Read only the reference you need:

- references/runtime-boundaries.md: exact inspect/exec/job/app boundary rules.
- references/tool-discovery-and-inspect.md: how to search tools, combine inspect calls, and extract the callable shape.
- references/result-shaping.md: how to normalize plugin results and return compact pipeline-friendly output.
- references/exec-patterns.md: pagination, fan-out, output shaping, and recovery examples.
- references/combination-recipes.md: markdown-first recipes for multi-plugin research, triage, release, incident, and app-backed workflows.

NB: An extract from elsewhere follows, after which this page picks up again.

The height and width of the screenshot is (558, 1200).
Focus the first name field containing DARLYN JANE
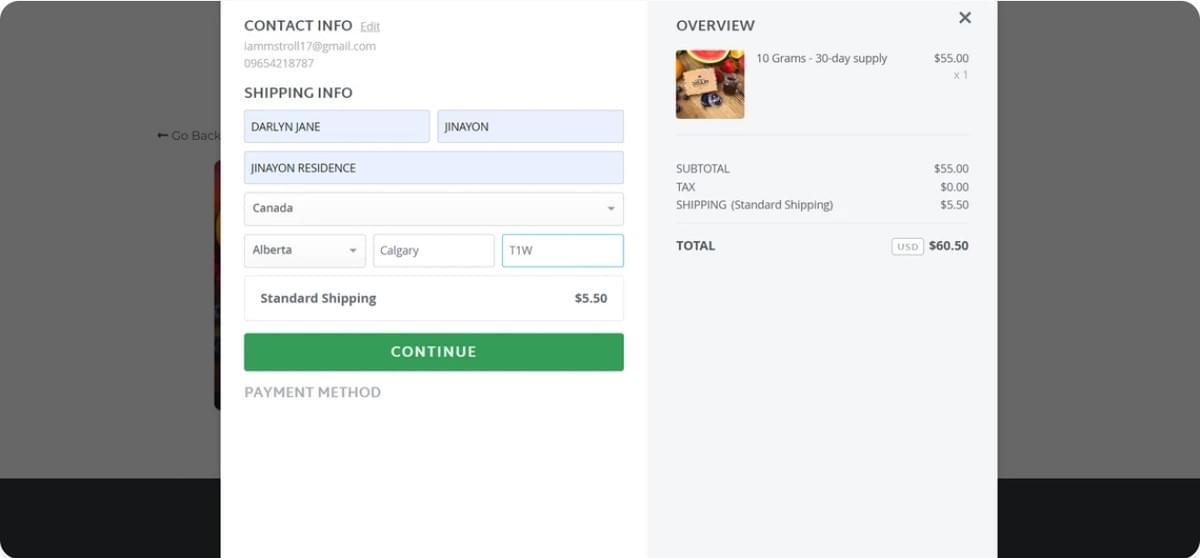(x=336, y=127)
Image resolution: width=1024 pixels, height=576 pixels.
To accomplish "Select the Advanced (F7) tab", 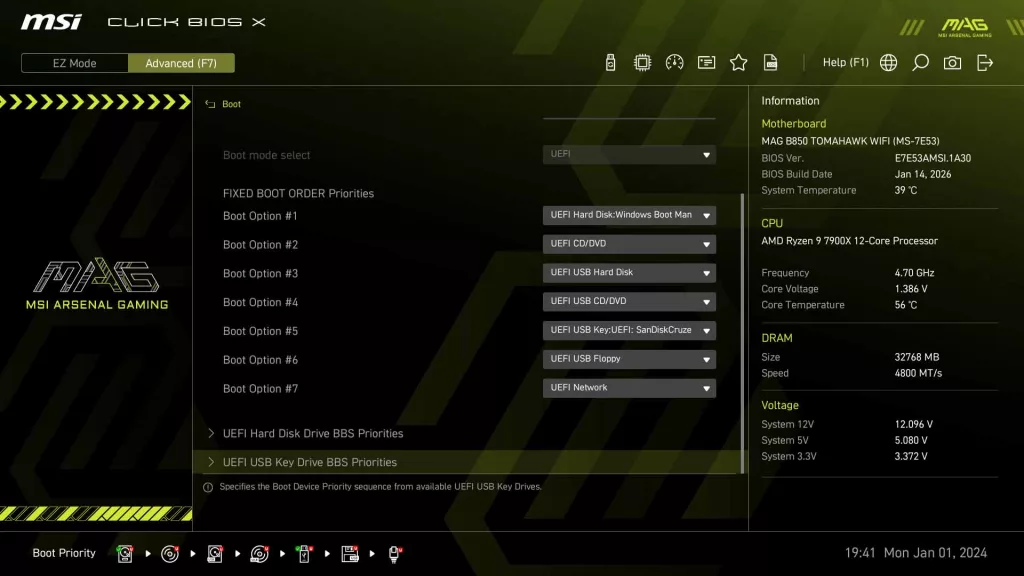I will tap(181, 62).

- references/exec-job-app-selection.md: when to stay in exec, promote to a job, or build a job-backed app.
- assets/templates/exec-plugin-call.ts: one-off plugin call template.

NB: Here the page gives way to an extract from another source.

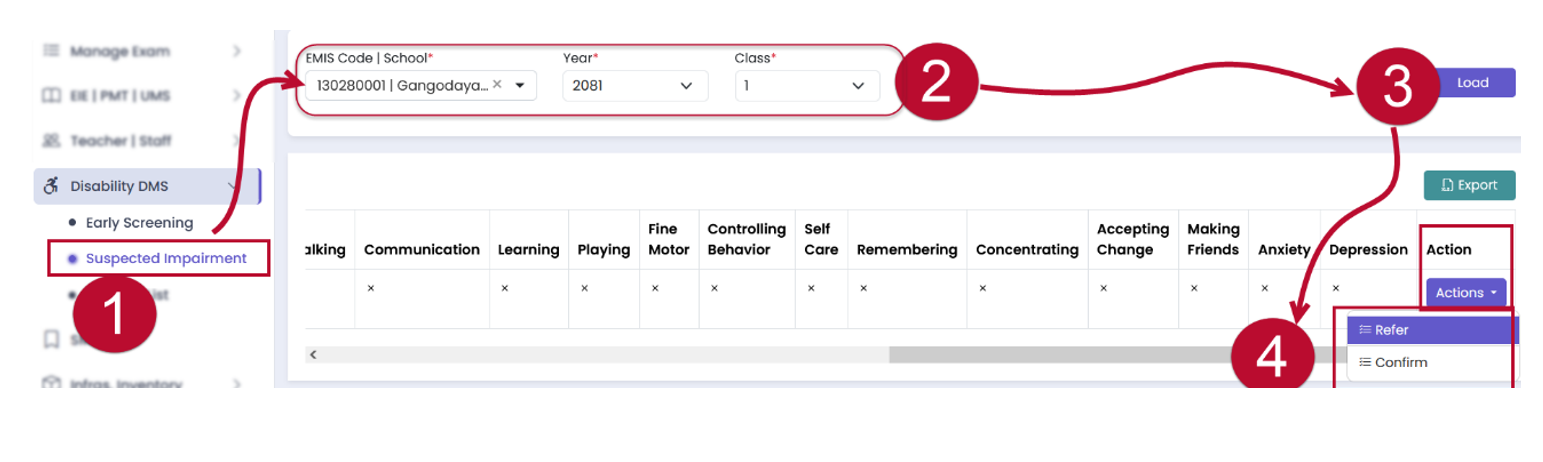Viewport: 1543px width, 462px height.
Task: Click the bookmark icon in the sidebar
Action: tap(51, 339)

- assets/templates/exec-call-job.ts: invoke a promoted job from exec.
- assets/templates/exec-runtime-probe.ts: quick runtime surface probe.
- assets/templates/exec-normalize-results.ts: compact result normalization template.
- assets/templates/exec-multi-inspect.js: local inspect research snippet to paste into hrbr inspect.

## Done Criteria

- Source readiness, tool schema summaries, and output paths were checked with hrbr inspect before plugin calls when the tool shape was not already known.
- The exec returned a compact result object and did not require local sed, awk, temp files, or JSON scraping.
- Multi-line or iterative code was run from hrbr exec -f.
- App/job authoring used top-level deployApp or defineJob files published through exec.
- Runtime code did not invent hrbr.sources._, hrbr.workspace._, hrbr.jobs.publish(...), or hrbr.apps.publish(...).
- Combination examples that have not been tested locally stayed in markdown recipe form rather than being presented as runnable templates.